Spatial Dataframe to FC, Fill np.nan values will ArcGIS 'null' values, not 0

794
4
05-19-2019 05:21 PM
NicholasRomano1
New Contributor II

Using the operation "to_featureclass" from a spatial dataframe, np.nan values in int64 and float64 columns are converted to 0. It would save me a lot of trouble if they went in as ArcGIS NULL values instead of zero. Is it possible to do this, or could you add support in a later release?

0 Kudos
4 Replies
DanPatterson_Retired
MVP Esteemed Contributor

Integers have no 'null' equivalent like floats to with 'NaN'.  It would be wise to do your conversion ahead of time by doing the conversion in the sdf since '0' can be a valid value, as you well know. 

some suggestions for several integer types and floats.  mins or maxs work well and there are unsigned equivalents for integers if needed

np.iinfo(np.int32).min
-2147483648

np.iinfo(np.int16).min
-32768

np.iinfo(np.int8).min
-128

np.finfo(np.float64).min
 -1.7976931348623157e+308

np.finfo(np.float64).max
1.7976931348623157e+308
0 Kudos
NicholasRomano1
New Contributor II

The point I'm making is that I need to save a SpatialDataFrame to a feature class, and in that feature class, for numeric columns that contain nan values, to go into the feature class as <Null>.

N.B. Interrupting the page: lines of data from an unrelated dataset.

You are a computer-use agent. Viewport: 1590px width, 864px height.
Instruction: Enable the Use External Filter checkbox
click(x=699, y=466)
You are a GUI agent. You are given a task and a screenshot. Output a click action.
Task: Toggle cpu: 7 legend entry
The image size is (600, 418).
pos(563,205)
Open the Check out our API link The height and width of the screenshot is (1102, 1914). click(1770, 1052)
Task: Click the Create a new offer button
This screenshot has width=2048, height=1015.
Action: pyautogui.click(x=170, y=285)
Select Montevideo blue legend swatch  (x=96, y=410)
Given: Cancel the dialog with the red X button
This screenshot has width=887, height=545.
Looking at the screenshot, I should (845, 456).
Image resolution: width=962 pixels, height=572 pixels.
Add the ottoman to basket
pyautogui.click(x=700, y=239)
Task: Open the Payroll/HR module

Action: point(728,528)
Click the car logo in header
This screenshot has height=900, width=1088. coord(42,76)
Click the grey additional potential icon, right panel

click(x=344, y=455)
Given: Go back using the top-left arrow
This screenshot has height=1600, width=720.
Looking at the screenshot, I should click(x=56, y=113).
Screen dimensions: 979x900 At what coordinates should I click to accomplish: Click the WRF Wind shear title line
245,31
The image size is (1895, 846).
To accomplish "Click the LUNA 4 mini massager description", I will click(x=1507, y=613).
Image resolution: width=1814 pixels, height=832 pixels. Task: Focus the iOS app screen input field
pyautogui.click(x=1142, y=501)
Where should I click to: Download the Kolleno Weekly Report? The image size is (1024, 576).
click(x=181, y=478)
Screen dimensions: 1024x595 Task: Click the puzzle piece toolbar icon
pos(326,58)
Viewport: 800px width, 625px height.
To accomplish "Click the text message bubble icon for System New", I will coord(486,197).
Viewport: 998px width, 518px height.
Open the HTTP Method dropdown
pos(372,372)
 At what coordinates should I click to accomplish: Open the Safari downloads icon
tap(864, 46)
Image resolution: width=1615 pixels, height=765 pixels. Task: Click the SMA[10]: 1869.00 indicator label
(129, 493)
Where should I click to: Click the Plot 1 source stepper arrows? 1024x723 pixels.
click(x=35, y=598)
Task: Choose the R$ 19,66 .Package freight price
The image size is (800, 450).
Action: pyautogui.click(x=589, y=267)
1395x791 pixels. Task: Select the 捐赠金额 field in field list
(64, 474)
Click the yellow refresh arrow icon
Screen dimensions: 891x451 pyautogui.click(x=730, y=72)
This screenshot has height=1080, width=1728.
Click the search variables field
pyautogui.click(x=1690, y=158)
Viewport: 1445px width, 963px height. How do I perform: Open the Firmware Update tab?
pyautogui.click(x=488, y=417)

Currently the API takes the value (pd.isnan(x) == True), and sets it to 0 instead of <Null>

This an issue for many business workflows which require null values. 

0 Kudos
DanPatterson_Retired
MVP Esteemed Contributor

Nicholas... I understand the point, but <Null> is an artifact of display in a featureclass table for floating point numbers and doesn't even exist for integers since the is no integer equivalent to NaN or NaT (for time). 

The point I am making is that it isn't a 'bug' but a deficiency (?) and extra step that esri or you will have to take until this behaviour is altered.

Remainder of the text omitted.